Everyone knows it needs to be done, but nobody I know ever wakes up and goes “Yayyyyy! It’s gynecologist appointment day!”

I get to the doctor’s office and sign in, then head over to the waiting room that is currently hosting several pregnant women and now me. I feel like the new kid in school that everyone stares at because she’s different.

After 40 minutes or so (who’s counting?) the nurse calls me back.

We go through the typical steps. She checks my blood pressure. Normal. Pulse? Normal. Then I get on the scales. I drop my purse, jacket, and take off my shoes. I even remove my Pandora bracelet in fear that it will add another few ounces. I let out all the air in my lungs and lightly step on the scales, like it will take a pound or two off the final result.

“Oh, you’ve gained a few pounds since you were here last year.”

Seriously? Does she not realize that I don’t know my pants are tighter this year than last? Do I need the nurse at my gynecologist’s office bringing that to my attention? This appointment is getting off to a bad start.

I’m already in a bad mood lady just because I have to be here. Don’t push it.

I am led into a little room with all kinds of posters on the walls with pictures of vaginas, birth control, babies in the womb, etc. Wow. This is not helping.

The nurse lays out a gown and sheet and I’m told I’m supposed to strip down to my birthday suit and put on the gown.

After a while, my doctor and his nurse come into the room. He’s new to the practice so I have never met him before. He looks like he just graduated from middle school. And he’s so cheerful that it makes me want to slap him. I’m thinking, “Please don’t be this happy while you are looking up my vajayjay because it will make this experience even more uncomfortable.”

He asks me tons of questions.

How many children have I had? Am I married? What do I do for a living?

Sounds like I’m being picked up at a bar. I squeeze my eyes shut. Please stop the small talk and get this show on the road.

He checks my tiny boobies out to make sure there aren’t any lumps in there. My chest is flatter than the table I’m lying on, and all the while he asks me if I have dogs, isn’t the weather nice today, and whether or not I watch football.

What?

I lay back and he does the “other” part of the exam. My knees are like magnets. They instinctively keep closing back together. It is clear that I am not enjoying this experience.

Then he does an ultrasound to see what my baby makers look like. They are 44 years old so they are probably starting to look like shriveled up raisins, but he says that everything looks good.

“Just please don’t see a heartbeat in there”, I say.

“Oh, nothing to worry about. You’re getting up there in age so unless you are trying to get pregnant, you probably won’t.”

W.T.H???

The humiliating part of the exam is over. I can only compare a gynecologist exam to prostate exam. In theory of course, since I don’t have a prostate. You just had someone poking around in your no-no spots and he hasn’t even bought you dinner.

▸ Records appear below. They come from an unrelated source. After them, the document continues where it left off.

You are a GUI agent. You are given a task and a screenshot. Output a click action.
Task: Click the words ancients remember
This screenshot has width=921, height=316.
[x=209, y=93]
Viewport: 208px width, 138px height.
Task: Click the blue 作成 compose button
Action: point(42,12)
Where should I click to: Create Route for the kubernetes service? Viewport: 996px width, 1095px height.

I sit up on the exam table and he asks me more questions.

“How old are you?’

“Just turned 44.”

“Ahh. Are you experiencing hot flashes? Weight gain? Mood swings?”

“Yes. Oh my God, am I dying? What do I have?”

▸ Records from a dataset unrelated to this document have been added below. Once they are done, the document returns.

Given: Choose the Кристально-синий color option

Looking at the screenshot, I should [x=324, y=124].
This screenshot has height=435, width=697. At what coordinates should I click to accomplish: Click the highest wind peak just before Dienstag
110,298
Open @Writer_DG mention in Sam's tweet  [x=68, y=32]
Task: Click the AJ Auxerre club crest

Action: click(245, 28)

“Oh it’s nothing. You’re probably just experiencing early menopause.”

Early menopause? Seriously? I’m 44! Not 104! Didn’t my grandmother just go through menopause? She’s 93. I’m too young to be going through menopause. Here I was worried he was going to tell me I’m pregnant, and instead he tells me my girly parts are antiquated.

I sit there, stunned, as he goes over other symptoms. These are just some of the fun features of menopause: Hair loss, loss of libido, brittle nails, anxiety, paranoia.

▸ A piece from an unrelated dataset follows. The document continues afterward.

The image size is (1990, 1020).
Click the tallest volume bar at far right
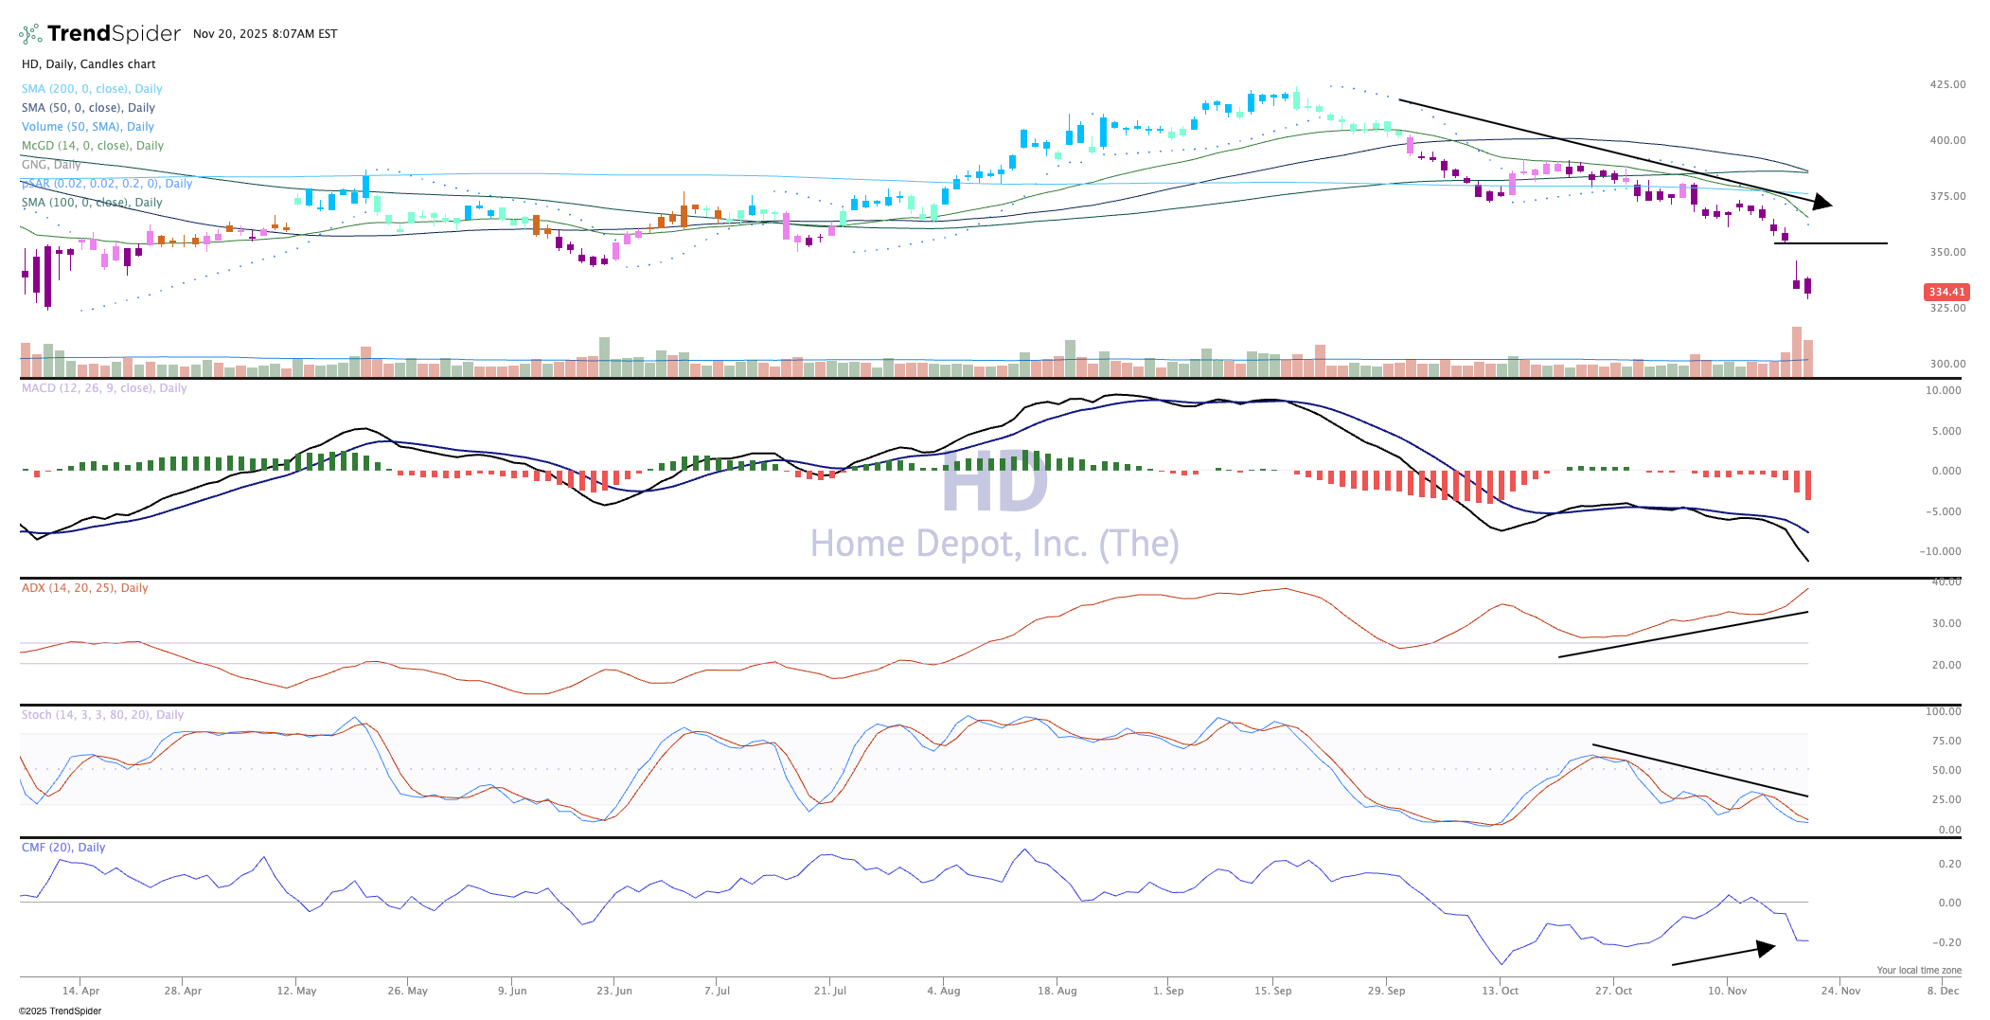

“Oh great”, I think. I’m going to turn into a bitchy, bald, edgy, sweaty, freaked out sex-hater. Sounds like my husband is just going to LOVE the new me.

He asks if I have any more questions. I mumble “no” as I’m still trying to process the fact that he not only insinuated that I’m getting old, but he also just had his hand up my hoo-ha. I sort of feel used.
I could use some chocolate.

And as I’m leaving, Doogie Howser hands me a slip of paper, smiles at me and tells me to have a nice day.

I leave the office and go sit in my car. I look down at the piece of paper.

That little bastard. It’s a prescription for my annual mammogram.